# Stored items
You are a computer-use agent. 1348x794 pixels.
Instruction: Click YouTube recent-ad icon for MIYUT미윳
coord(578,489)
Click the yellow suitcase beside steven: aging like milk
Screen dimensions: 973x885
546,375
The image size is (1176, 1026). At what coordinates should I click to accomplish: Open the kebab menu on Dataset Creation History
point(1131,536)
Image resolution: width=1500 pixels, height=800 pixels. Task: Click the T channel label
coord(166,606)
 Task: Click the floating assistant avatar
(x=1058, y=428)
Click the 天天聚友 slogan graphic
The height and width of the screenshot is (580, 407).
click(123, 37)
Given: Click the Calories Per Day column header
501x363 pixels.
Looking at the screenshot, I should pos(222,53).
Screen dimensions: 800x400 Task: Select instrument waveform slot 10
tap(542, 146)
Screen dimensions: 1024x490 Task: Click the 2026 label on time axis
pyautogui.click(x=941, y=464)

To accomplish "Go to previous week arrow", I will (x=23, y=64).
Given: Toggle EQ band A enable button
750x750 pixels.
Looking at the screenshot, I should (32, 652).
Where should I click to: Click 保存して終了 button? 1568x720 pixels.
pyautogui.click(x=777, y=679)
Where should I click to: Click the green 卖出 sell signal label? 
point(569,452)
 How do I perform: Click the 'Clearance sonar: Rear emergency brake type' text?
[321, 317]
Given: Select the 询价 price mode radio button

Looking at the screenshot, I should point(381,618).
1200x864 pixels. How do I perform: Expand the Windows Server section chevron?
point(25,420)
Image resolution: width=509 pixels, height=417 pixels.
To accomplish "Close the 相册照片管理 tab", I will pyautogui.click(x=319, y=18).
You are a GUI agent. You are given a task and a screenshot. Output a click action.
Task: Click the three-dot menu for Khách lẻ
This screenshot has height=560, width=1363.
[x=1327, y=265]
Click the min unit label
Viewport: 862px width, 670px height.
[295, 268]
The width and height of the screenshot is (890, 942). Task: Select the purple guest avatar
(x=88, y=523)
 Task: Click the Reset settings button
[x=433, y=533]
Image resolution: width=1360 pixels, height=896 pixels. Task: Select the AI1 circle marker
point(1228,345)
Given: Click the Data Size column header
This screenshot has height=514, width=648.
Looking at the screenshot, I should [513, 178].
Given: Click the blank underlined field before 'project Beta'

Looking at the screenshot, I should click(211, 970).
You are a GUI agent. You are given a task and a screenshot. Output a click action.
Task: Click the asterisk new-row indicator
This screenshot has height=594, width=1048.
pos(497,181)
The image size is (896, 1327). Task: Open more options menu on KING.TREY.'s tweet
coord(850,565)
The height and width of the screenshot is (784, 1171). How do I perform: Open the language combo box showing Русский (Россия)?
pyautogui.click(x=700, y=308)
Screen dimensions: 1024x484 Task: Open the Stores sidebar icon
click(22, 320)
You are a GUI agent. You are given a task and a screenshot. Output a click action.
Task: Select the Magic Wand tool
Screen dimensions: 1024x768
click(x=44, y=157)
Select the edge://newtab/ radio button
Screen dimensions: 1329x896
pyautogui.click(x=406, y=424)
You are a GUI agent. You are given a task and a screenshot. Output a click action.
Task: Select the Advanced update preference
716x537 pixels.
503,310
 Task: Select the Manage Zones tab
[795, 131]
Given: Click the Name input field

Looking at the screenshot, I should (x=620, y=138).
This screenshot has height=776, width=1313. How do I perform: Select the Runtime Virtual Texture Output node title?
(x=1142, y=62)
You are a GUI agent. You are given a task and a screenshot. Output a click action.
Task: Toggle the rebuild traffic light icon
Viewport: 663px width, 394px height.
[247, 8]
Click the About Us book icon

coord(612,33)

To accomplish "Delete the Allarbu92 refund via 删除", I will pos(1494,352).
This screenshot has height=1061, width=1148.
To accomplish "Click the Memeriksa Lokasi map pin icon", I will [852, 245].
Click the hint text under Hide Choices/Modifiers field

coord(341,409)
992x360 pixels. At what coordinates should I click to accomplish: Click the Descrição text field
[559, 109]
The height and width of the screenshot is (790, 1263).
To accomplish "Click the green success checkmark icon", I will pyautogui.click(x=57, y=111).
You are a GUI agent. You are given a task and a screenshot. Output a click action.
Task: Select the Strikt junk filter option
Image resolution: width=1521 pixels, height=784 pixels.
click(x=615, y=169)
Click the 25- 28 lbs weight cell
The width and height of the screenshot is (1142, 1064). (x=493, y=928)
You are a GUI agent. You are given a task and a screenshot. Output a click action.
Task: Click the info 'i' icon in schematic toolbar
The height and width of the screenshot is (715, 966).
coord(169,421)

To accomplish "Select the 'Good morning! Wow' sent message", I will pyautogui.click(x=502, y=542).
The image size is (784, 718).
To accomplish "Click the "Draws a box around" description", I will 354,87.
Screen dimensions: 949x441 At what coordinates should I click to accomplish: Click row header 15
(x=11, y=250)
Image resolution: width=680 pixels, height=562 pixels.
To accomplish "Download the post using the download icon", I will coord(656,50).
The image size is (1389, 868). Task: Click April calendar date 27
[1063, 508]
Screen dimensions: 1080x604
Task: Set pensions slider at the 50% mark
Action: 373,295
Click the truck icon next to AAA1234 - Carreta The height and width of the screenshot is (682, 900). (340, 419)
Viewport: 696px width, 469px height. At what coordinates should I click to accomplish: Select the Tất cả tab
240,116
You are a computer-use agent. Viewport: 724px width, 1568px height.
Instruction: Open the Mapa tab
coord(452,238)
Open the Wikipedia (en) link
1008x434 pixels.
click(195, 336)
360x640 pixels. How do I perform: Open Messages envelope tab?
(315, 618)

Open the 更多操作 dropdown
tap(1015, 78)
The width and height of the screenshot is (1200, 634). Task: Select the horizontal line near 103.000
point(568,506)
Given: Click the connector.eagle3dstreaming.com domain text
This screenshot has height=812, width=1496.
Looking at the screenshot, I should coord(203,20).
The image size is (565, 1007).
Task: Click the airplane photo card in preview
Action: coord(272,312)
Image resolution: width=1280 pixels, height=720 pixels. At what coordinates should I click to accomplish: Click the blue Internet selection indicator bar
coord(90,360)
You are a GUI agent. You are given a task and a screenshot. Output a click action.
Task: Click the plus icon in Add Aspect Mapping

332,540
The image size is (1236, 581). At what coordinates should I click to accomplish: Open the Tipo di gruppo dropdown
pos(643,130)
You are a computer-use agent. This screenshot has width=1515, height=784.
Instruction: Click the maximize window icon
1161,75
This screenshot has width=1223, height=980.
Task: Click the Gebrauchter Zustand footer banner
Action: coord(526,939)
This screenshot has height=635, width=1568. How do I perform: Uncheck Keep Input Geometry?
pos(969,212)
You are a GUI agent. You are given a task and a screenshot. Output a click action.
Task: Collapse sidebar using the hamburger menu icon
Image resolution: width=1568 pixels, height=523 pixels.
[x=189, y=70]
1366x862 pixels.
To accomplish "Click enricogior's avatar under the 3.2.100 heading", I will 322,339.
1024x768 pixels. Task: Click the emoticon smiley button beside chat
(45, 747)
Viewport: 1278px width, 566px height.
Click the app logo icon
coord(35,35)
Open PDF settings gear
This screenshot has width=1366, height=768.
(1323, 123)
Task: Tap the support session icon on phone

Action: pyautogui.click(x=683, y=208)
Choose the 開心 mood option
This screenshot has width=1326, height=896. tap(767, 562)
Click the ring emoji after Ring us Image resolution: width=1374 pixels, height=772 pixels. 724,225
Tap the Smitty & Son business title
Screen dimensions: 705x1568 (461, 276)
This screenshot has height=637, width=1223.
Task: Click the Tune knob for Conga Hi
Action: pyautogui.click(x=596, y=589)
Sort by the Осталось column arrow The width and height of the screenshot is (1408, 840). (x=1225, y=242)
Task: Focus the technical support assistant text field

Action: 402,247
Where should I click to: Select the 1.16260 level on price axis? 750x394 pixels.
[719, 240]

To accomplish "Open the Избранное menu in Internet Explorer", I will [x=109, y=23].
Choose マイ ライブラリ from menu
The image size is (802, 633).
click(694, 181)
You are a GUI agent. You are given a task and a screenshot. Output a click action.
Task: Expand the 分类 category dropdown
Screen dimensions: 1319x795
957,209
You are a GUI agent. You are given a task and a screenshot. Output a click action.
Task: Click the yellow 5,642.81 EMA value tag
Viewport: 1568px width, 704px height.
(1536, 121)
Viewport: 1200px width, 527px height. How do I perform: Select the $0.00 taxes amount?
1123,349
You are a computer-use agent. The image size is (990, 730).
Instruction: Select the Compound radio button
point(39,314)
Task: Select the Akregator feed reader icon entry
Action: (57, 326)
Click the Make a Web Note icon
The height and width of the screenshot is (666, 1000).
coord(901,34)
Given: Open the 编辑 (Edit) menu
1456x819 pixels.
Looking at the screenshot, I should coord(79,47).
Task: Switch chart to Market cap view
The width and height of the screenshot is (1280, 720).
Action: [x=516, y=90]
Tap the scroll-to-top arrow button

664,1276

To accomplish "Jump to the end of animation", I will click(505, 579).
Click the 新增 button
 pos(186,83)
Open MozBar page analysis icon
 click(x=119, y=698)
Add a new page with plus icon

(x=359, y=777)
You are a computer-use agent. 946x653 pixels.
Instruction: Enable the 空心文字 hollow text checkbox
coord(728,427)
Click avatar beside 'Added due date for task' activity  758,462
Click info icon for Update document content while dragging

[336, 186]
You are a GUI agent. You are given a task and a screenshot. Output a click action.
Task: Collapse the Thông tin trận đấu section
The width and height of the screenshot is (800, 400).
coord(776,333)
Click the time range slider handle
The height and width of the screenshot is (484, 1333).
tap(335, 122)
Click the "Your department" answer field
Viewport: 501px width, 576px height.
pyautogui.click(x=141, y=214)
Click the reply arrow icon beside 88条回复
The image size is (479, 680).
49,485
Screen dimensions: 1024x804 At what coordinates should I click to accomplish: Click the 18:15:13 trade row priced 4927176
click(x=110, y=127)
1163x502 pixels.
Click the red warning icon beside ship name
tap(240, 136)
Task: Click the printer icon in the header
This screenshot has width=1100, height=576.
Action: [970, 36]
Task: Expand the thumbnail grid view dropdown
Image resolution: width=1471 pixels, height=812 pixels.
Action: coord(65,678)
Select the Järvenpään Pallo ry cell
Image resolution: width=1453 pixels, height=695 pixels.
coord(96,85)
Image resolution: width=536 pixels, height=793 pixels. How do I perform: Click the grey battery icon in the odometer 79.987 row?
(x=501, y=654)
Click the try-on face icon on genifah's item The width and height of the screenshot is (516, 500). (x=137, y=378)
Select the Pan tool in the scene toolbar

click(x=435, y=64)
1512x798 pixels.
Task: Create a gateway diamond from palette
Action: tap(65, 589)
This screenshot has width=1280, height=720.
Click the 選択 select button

# Task item
Go through the records and show every line with the string "Collapse" in it.

# Written solution
Task: Collapse sidebar using the hamburger menu icon
Task: Collapse the Thông tin trận đấu section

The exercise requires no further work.